Sure! The idea is that because all these downloader classes are subclasses of BaseDownloader, their methods need to have the same method signatures as the method they're overriding from the base class. This is important to type checkers and just generally seems like a good policy.

Because I tried to keep this PR purely a refactor and type checking group of commits, changing all the signatures to use @classmethod was forced because you already use @classmethod in some of the downloaders, e.g.

xword-dl/xword_dl/downloader/simplydailydownloader.py

Lines 23 to 27 in cb4ad4b

    
           @classmethod 
        
           def matches_url(cls, url_components): 
        
                return (cls.website in url_components.netloc and 
        
                       f'/{cls.url_subdir}/' in url_components.path)

Of course, it wouldn't be too hard to change this to avoid using @classmethod, but when I was thinking about it at the time, it made a lot of sense to me that someone writing a matches_url function for a downloader might want to have access to class attributes. On the other hand, if you'd rather not take this approach, I'm happy to change it.
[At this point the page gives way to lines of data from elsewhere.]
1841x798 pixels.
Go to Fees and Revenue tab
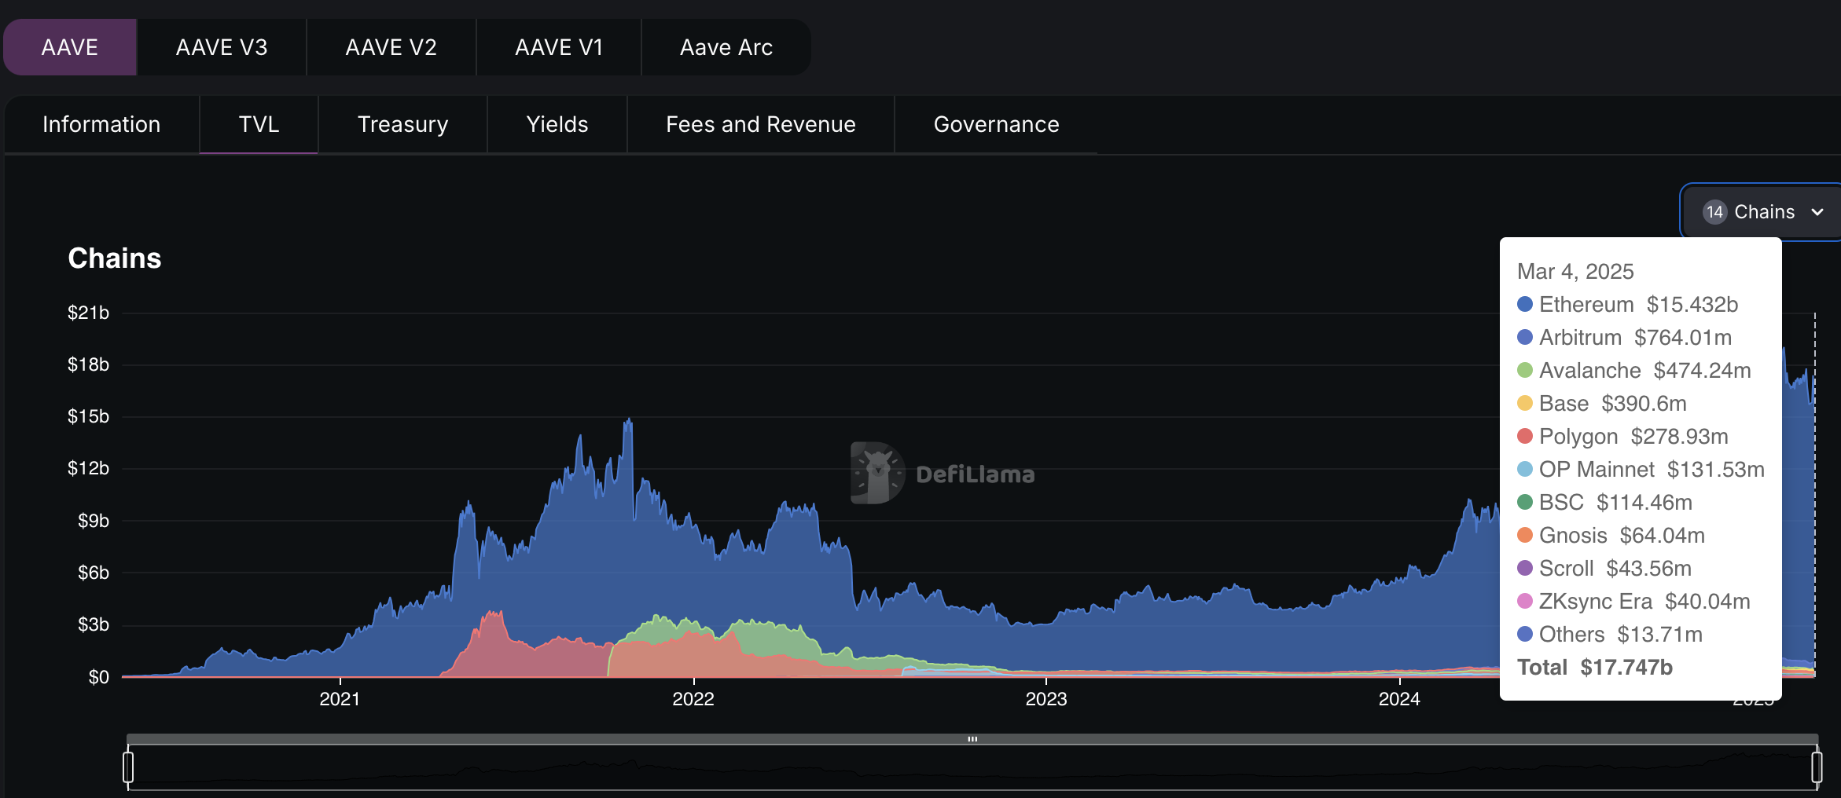click(x=760, y=124)
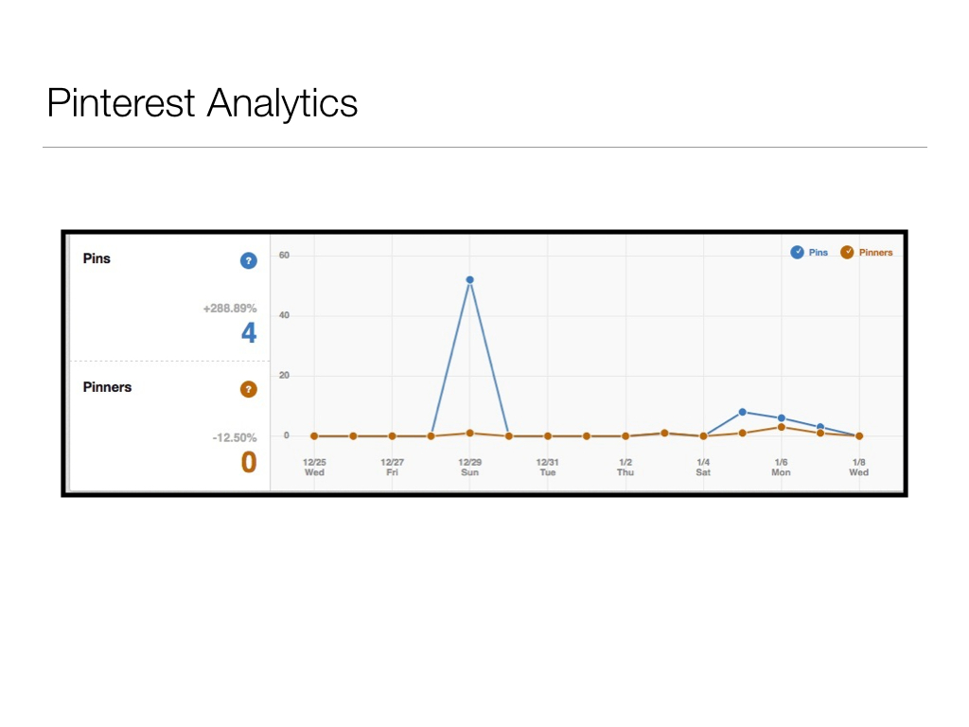
Task: Select the Pins heading in left panel
Action: click(x=97, y=258)
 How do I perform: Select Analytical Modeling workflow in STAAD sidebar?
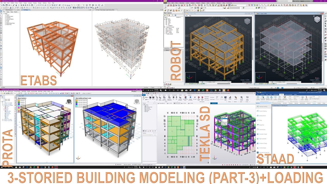pyautogui.click(x=263, y=106)
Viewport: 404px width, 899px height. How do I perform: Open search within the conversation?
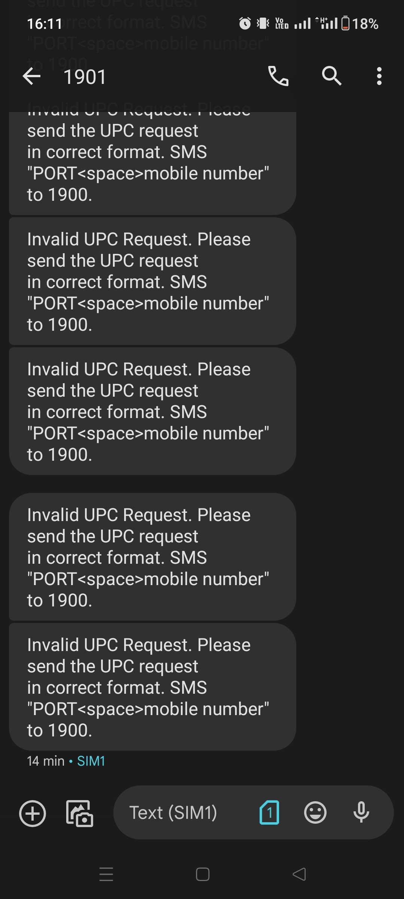point(331,76)
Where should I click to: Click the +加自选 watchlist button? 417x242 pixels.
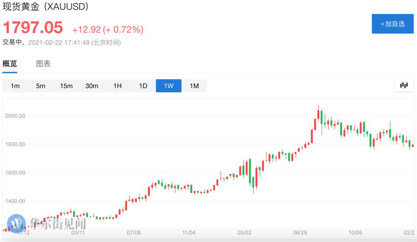point(393,24)
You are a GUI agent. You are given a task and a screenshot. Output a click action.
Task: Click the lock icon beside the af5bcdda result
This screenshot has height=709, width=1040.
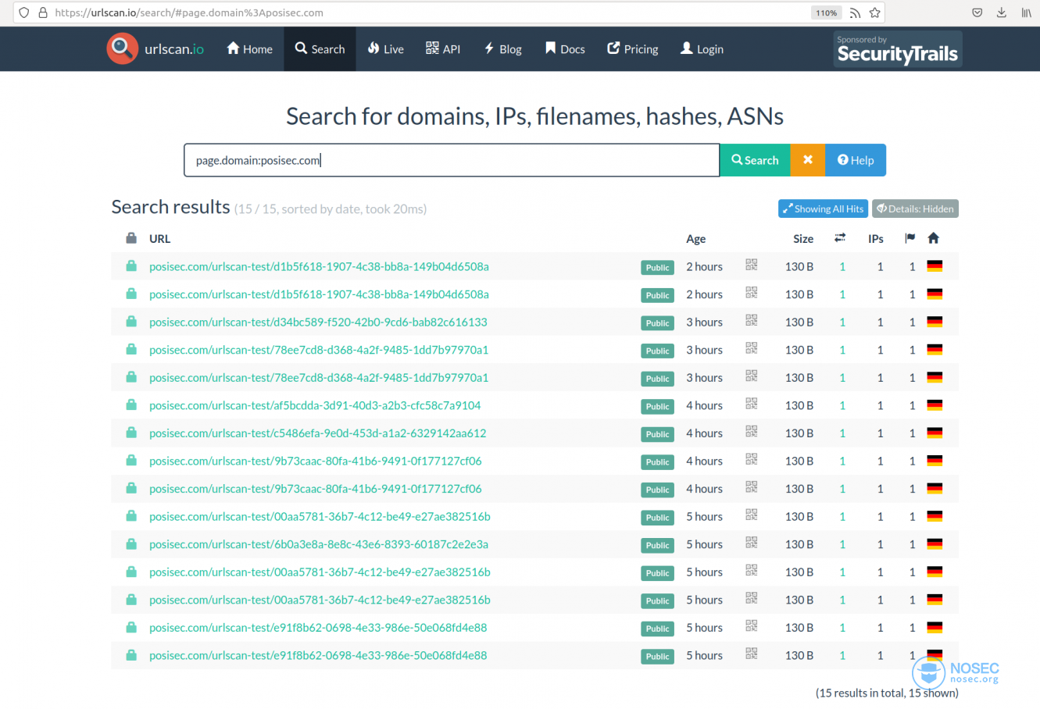pos(131,404)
It feels funny to ask this now, but do you have any issues with my merging this as-is?

Well, I think there's a non-zero chance of breaking something on a PR this big - I haven't tested it in a while and there have been some commits since then. But if you're not planning a release in the next couple of weeks I think it makes sense to merge it and use any breakage we find to write additional tests. If anything making the program more strict (and type checker clean) should help reduce this kind of breakage in the future, and maybe you can add a type checker to the CI. I'm excited about being able to use these changes as a base for other work, especially #204.

That said, let me add that fix for 3.11 type checking before you merge anything. I'm going to force push as well so I can change the author name 😅.

afontenot · 2025-05-27T22:49:38Z

Okay, I think this is good to go on my end. Only remaining issue is the puzzmo conflict, and maybe the CI will find something.

thisisparker · 2025-05-28T16:39:10Z

I spotted one teeny thing with the keyword listing, and it looks like the CI is stumbling on something having to do with the matches_url changes, on some but not all outlets. I'm going to take a look, but do you know why that might be?

thisisparker · 2025-05-28T16:56:31Z

OK I've got a clearer picture of it. I think it's failing on every test that uses the by_url path, and I think it's because BaseDownloader is being included as a supported_outlet when command_only=False. I think this is probably best fixed in downloader/__init__.py's get_plugins, which I'm looking at now!

thisisparker · 2025-05-28T17:15:27Z

More context as I'm figuring it out: I think the issue is that the supported_downloaders comprehension wants to filter out downloaders that have not implemented their own matches_url function. Instead, it's matching everything because everything is inheriting the matches_url from BaseDownloader. I think I have a fix but I want to make sure it passes muster...

… implementation

thisisparker · 2025-05-28T17:40:20Z

Alright, how'd I do? CI won't mark as "passing" because it doesn't have access to my secrets in your fork, but I can independently confirm it works on NYT puzzles.

I did this in the way I thought was neatest, which was adding another filter to the get_supported_outlets function. It is a little finicky to make sure there's a subclass implementation of the function but I think this works alright! I also ran it through ruff format, which I agree, would be nice to implement across the repo.

afontenot

Checking the __func__ attribute seems not very clean to me, but I'm not seeing any obvious way to do better than that. I've left some comments, here's a commit (different branch) that implements the changes I'm suggesting: afontenot@9114ef3

I can pick it over to this branch if you want. If so I'll run ruff format on the changes first.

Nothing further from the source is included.